The full set of entries should be repeated without a single change.

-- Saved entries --

=== Section Start ===

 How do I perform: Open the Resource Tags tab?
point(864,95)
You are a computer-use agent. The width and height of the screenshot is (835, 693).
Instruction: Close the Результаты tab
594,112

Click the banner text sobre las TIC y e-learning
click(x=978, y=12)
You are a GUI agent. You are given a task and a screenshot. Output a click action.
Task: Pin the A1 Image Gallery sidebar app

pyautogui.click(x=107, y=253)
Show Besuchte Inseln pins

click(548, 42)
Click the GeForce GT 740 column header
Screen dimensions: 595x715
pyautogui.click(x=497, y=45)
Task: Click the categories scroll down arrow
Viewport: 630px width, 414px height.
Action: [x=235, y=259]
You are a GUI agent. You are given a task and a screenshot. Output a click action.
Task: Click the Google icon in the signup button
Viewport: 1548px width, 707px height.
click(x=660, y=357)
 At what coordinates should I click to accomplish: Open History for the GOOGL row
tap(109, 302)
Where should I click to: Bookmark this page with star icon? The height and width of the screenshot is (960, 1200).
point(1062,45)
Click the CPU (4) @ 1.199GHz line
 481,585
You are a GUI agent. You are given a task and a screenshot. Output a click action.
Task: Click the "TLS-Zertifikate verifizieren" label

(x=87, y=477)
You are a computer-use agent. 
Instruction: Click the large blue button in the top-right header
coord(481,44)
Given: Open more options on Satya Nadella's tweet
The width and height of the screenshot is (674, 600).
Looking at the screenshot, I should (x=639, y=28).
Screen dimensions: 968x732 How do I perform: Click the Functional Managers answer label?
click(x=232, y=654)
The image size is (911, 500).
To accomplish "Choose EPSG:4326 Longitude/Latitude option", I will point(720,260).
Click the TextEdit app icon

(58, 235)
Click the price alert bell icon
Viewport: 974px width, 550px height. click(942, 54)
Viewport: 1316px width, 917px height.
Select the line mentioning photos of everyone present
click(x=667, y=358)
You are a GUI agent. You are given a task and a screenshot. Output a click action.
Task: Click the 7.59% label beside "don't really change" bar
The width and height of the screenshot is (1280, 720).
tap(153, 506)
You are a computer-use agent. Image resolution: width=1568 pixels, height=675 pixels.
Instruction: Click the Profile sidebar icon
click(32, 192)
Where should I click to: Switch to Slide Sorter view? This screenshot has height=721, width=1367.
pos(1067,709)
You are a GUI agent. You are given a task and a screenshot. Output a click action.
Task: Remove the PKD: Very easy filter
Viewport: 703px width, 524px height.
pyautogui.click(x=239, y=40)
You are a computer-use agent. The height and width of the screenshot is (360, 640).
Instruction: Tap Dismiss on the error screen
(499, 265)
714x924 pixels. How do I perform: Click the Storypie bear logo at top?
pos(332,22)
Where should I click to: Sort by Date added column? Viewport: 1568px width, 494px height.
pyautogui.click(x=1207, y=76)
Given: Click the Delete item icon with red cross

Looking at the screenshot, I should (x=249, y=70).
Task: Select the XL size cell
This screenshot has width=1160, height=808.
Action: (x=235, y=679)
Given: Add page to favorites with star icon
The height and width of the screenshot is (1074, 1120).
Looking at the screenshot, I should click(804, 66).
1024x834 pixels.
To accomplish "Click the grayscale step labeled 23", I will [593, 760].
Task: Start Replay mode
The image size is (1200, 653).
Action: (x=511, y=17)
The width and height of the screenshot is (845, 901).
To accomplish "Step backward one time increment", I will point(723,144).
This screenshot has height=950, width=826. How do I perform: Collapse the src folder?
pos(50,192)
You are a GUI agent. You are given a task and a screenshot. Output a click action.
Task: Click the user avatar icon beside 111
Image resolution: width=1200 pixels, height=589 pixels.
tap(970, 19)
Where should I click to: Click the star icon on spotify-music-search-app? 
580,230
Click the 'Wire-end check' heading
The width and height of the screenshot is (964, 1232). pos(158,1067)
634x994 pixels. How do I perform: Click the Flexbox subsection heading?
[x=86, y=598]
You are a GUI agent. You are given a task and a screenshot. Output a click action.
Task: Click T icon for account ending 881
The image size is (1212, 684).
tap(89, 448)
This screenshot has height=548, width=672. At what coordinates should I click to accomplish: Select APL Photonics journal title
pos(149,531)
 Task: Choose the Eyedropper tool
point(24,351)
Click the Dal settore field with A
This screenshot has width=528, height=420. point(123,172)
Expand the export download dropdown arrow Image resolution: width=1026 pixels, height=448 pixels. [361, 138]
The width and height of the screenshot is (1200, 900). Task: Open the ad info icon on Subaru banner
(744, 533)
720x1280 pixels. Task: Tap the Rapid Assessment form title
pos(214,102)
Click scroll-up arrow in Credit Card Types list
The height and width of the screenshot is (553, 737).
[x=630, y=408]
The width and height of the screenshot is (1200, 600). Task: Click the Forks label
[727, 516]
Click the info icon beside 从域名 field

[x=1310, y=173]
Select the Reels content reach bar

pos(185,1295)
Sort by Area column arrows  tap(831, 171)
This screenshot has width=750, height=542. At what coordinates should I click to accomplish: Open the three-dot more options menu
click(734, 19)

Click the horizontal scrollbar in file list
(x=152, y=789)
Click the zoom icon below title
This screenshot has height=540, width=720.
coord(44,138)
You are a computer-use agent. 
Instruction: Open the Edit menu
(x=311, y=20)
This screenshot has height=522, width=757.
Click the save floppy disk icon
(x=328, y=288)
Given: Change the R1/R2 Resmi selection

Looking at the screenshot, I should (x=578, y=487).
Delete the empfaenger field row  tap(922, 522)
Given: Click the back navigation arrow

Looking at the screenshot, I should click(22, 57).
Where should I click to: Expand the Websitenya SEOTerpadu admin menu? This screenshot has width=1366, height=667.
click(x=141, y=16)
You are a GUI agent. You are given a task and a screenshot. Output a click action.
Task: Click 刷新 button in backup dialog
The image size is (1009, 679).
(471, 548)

=== Section End ===

-- Output --
 How do I perform: Open the Resource Tags tab?
point(864,95)
You are a computer-use agent. The width and height of the screenshot is (835, 693).
Instruction: Close the Результаты tab
594,112

Click the banner text sobre las TIC y e-learning
click(x=978, y=12)
You are a GUI agent. You are given a task and a screenshot. Output a click action.
Task: Pin the A1 Image Gallery sidebar app

pyautogui.click(x=107, y=253)
Show Besuchte Inseln pins

click(548, 42)
Click the GeForce GT 740 column header
Screen dimensions: 595x715
pyautogui.click(x=497, y=45)
Task: Click the categories scroll down arrow
Viewport: 630px width, 414px height.
Action: [x=235, y=259]
You are a GUI agent. You are given a task and a screenshot. Output a click action.
Task: Click the Google icon in the signup button
Viewport: 1548px width, 707px height.
click(x=660, y=357)
 At what coordinates should I click to accomplish: Open History for the GOOGL row
tap(109, 302)
Where should I click to: Bookmark this page with star icon? The height and width of the screenshot is (960, 1200).
point(1062,45)
Click the CPU (4) @ 1.199GHz line
 481,585
You are a GUI agent. You are given a task and a screenshot. Output a click action.
Task: Click the "TLS-Zertifikate verifizieren" label

(x=87, y=477)
You are a computer-use agent. 
Instruction: Click the large blue button in the top-right header
coord(481,44)
Given: Open more options on Satya Nadella's tweet
The width and height of the screenshot is (674, 600).
Looking at the screenshot, I should (x=639, y=28).
Screen dimensions: 968x732 How do I perform: Click the Functional Managers answer label?
click(x=232, y=654)
The image size is (911, 500).
To accomplish "Choose EPSG:4326 Longitude/Latitude option", I will point(720,260).
Click the TextEdit app icon

(58, 235)
Click the price alert bell icon
Viewport: 974px width, 550px height. click(942, 54)
Viewport: 1316px width, 917px height.
Select the line mentioning photos of everyone present
click(x=667, y=358)
You are a GUI agent. You are given a task and a screenshot. Output a click action.
Task: Click the 7.59% label beside "don't really change" bar
The width and height of the screenshot is (1280, 720).
tap(153, 506)
You are a computer-use agent. Image resolution: width=1568 pixels, height=675 pixels.
Instruction: Click the Profile sidebar icon
click(32, 192)
Where should I click to: Switch to Slide Sorter view? This screenshot has height=721, width=1367.
pos(1067,709)
You are a GUI agent. You are given a task and a screenshot. Output a click action.
Task: Remove the PKD: Very easy filter
Viewport: 703px width, 524px height.
pyautogui.click(x=239, y=40)
You are a computer-use agent. The height and width of the screenshot is (360, 640).
Instruction: Tap Dismiss on the error screen
(499, 265)
714x924 pixels. How do I perform: Click the Storypie bear logo at top?
pos(332,22)
Where should I click to: Sort by Date added column? Viewport: 1568px width, 494px height.
pyautogui.click(x=1207, y=76)
Given: Click the Delete item icon with red cross

Looking at the screenshot, I should (x=249, y=70).
Task: Select the XL size cell
This screenshot has width=1160, height=808.
Action: (x=235, y=679)
Given: Add page to favorites with star icon
The height and width of the screenshot is (1074, 1120).
Looking at the screenshot, I should click(804, 66).
1024x834 pixels.
To accomplish "Click the grayscale step labeled 23", I will [593, 760].
Task: Start Replay mode
The image size is (1200, 653).
Action: (x=511, y=17)
The width and height of the screenshot is (845, 901).
To accomplish "Step backward one time increment", I will point(723,144).
This screenshot has height=950, width=826. How do I perform: Collapse the src folder?
pos(50,192)
You are a GUI agent. You are given a task and a screenshot. Output a click action.
Task: Click the user avatar icon beside 111
Image resolution: width=1200 pixels, height=589 pixels.
tap(970, 19)
Where should I click to: Click the star icon on spotify-music-search-app? 
580,230
Click the 'Wire-end check' heading
The width and height of the screenshot is (964, 1232). pos(158,1067)
634x994 pixels. How do I perform: Click the Flexbox subsection heading?
[x=86, y=598]
You are a GUI agent. You are given a task and a screenshot. Output a click action.
Task: Click T icon for account ending 881
The image size is (1212, 684).
tap(89, 448)
This screenshot has height=548, width=672. At what coordinates should I click to accomplish: Select APL Photonics journal title
pos(149,531)
 Task: Choose the Eyedropper tool
point(24,351)
Click the Dal settore field with A
This screenshot has width=528, height=420. point(123,172)
Expand the export download dropdown arrow Image resolution: width=1026 pixels, height=448 pixels. [361, 138]
The width and height of the screenshot is (1200, 900). Task: Open the ad info icon on Subaru banner
(744, 533)
720x1280 pixels. Task: Tap the Rapid Assessment form title
pos(214,102)
Click scroll-up arrow in Credit Card Types list
The height and width of the screenshot is (553, 737).
[x=630, y=408]
The width and height of the screenshot is (1200, 600). Task: Click the Forks label
[727, 516]
Click the info icon beside 从域名 field

[x=1310, y=173]
Select the Reels content reach bar

pos(185,1295)
Sort by Area column arrows  tap(831, 171)
This screenshot has width=750, height=542. At what coordinates should I click to accomplish: Open the three-dot more options menu
click(734, 19)

Click the horizontal scrollbar in file list
(x=152, y=789)
Click the zoom icon below title
This screenshot has height=540, width=720.
coord(44,138)
You are a computer-use agent. 
Instruction: Open the Edit menu
(x=311, y=20)
This screenshot has height=522, width=757.
Click the save floppy disk icon
(x=328, y=288)
Given: Change the R1/R2 Resmi selection

Looking at the screenshot, I should (x=578, y=487).
Delete the empfaenger field row  tap(922, 522)
Given: Click the back navigation arrow

Looking at the screenshot, I should click(22, 57).
Where should I click to: Expand the Websitenya SEOTerpadu admin menu? This screenshot has width=1366, height=667.
click(x=141, y=16)
You are a GUI agent. You are given a task and a screenshot. Output a click action.
Task: Click 刷新 button in backup dialog
The image size is (1009, 679).
(471, 548)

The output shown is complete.